| Task to carry out |
In the records below, find the line with "Select the Tarife pentru Bușteni heading"; retype that line and all the following lines through the end, exactly, and add nothing.

Dataset entries:

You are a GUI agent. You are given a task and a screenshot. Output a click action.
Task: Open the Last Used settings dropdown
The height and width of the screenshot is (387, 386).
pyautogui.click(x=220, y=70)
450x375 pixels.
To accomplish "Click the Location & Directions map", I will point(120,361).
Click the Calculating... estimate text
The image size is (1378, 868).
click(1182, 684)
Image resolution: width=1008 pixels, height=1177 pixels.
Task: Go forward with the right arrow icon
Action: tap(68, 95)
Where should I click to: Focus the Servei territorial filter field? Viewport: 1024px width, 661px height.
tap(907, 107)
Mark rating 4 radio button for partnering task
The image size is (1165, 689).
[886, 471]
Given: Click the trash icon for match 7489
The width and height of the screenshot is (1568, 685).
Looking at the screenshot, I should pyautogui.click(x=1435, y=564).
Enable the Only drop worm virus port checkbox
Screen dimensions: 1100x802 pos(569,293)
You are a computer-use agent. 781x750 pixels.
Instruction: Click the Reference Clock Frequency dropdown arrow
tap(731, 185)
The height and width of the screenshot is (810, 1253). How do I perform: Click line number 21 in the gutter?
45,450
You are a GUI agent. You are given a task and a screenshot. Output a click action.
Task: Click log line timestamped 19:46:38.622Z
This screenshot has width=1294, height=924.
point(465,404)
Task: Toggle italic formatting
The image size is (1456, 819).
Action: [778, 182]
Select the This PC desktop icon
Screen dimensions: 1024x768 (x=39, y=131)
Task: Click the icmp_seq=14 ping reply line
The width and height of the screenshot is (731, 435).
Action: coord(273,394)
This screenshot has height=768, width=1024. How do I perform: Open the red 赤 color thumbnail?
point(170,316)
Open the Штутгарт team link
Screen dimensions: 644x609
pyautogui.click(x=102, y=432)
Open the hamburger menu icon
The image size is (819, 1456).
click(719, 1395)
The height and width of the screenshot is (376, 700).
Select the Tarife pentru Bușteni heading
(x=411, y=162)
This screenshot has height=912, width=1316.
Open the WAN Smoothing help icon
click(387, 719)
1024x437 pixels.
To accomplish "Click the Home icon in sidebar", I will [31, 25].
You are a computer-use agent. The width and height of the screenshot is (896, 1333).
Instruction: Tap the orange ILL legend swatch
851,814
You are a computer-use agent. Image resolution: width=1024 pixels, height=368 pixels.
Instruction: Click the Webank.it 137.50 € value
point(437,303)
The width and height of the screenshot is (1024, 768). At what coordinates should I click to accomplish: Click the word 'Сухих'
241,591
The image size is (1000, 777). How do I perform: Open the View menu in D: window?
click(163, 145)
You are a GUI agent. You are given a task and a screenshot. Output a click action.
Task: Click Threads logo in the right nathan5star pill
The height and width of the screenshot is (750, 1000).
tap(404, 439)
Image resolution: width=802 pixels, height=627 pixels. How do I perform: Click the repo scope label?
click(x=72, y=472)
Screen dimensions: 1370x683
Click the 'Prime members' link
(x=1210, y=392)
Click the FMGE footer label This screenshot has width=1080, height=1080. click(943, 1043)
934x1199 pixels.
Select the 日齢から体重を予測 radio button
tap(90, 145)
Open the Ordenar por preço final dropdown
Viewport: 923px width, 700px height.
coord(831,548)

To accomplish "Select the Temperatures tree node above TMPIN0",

| Your response |
Select the Tarife pentru Bușteni heading
(x=411, y=162)
This screenshot has height=912, width=1316.
Open the WAN Smoothing help icon
click(387, 719)
1024x437 pixels.
To accomplish "Click the Home icon in sidebar", I will [31, 25].
You are a computer-use agent. The width and height of the screenshot is (896, 1333).
Instruction: Tap the orange ILL legend swatch
851,814
You are a computer-use agent. Image resolution: width=1024 pixels, height=368 pixels.
Instruction: Click the Webank.it 137.50 € value
point(437,303)
The width and height of the screenshot is (1024, 768). At what coordinates should I click to accomplish: Click the word 'Сухих'
241,591
The image size is (1000, 777). How do I perform: Open the View menu in D: window?
click(163, 145)
You are a GUI agent. You are given a task and a screenshot. Output a click action.
Task: Click Threads logo in the right nathan5star pill
The height and width of the screenshot is (750, 1000).
tap(404, 439)
Image resolution: width=802 pixels, height=627 pixels. How do I perform: Click the repo scope label?
click(x=72, y=472)
Screen dimensions: 1370x683
Click the 'Prime members' link
(x=1210, y=392)
Click the FMGE footer label This screenshot has width=1080, height=1080. click(943, 1043)
934x1199 pixels.
Select the 日齢から体重を予測 radio button
tap(90, 145)
Open the Ordenar por preço final dropdown
Viewport: 923px width, 700px height.
coord(831,548)

To accomplish "Select the Temperatures tree node above TMPIN0",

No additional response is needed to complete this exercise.